» Task instructions:
Pictures aside, copy every record word for word.

» Extracted records:
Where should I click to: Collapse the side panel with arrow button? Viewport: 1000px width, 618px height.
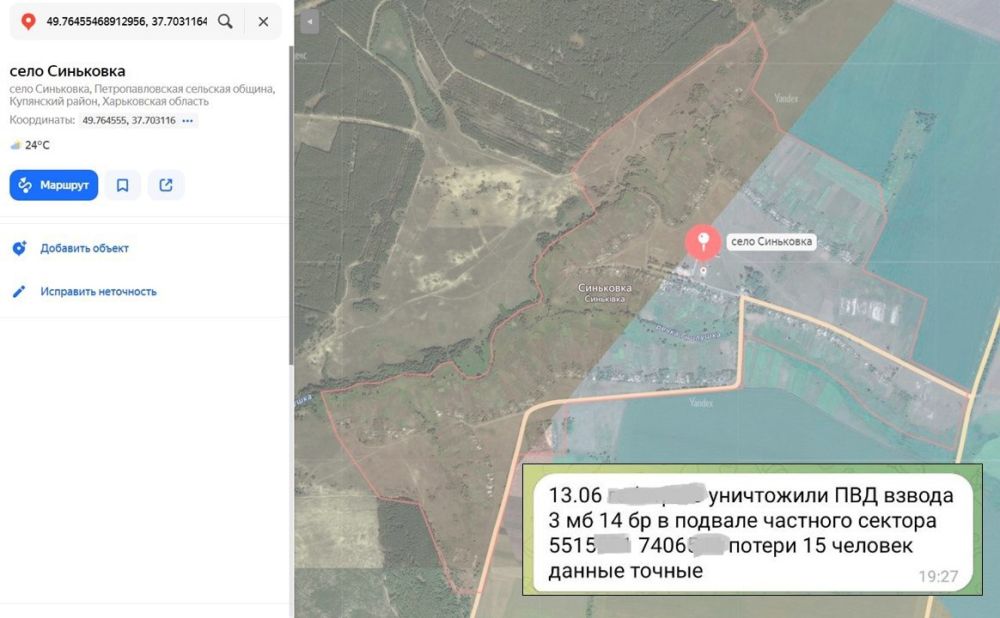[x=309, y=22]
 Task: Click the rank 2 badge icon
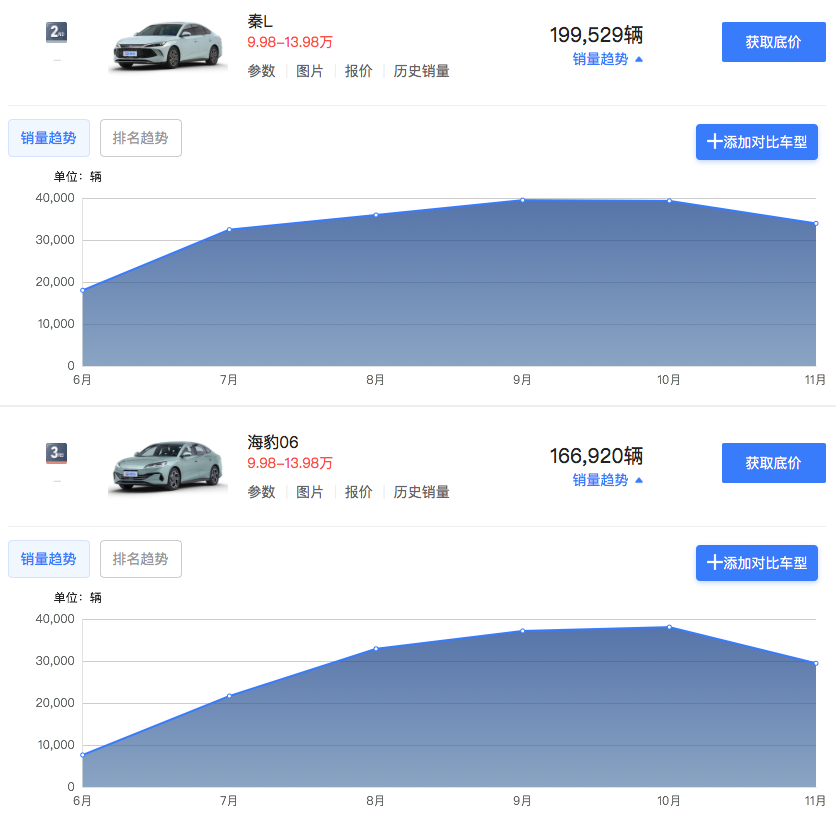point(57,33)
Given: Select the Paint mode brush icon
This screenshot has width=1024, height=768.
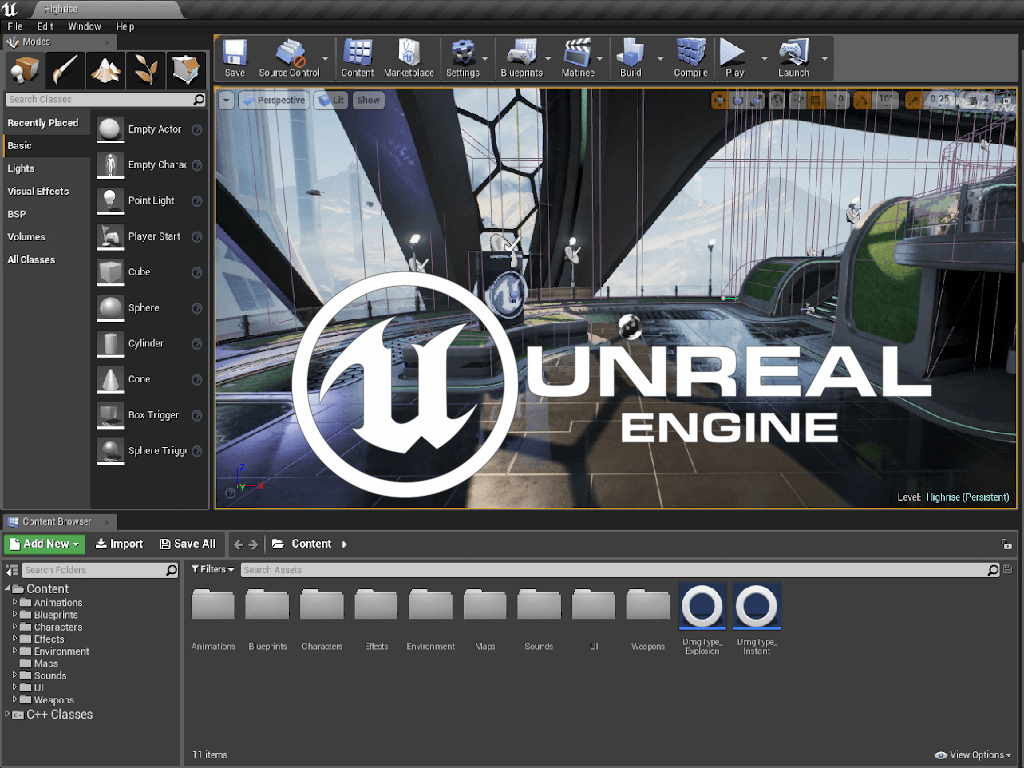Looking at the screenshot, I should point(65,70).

» Reply to the task:
Where should I click to: Collapse the side panel with arrow button? Viewport: 1000px width, 618px height.
[x=309, y=22]
 Task: Click the rank 2 badge icon
point(57,33)
Given: Select the Paint mode brush icon
This screenshot has width=1024, height=768.
Looking at the screenshot, I should point(65,70).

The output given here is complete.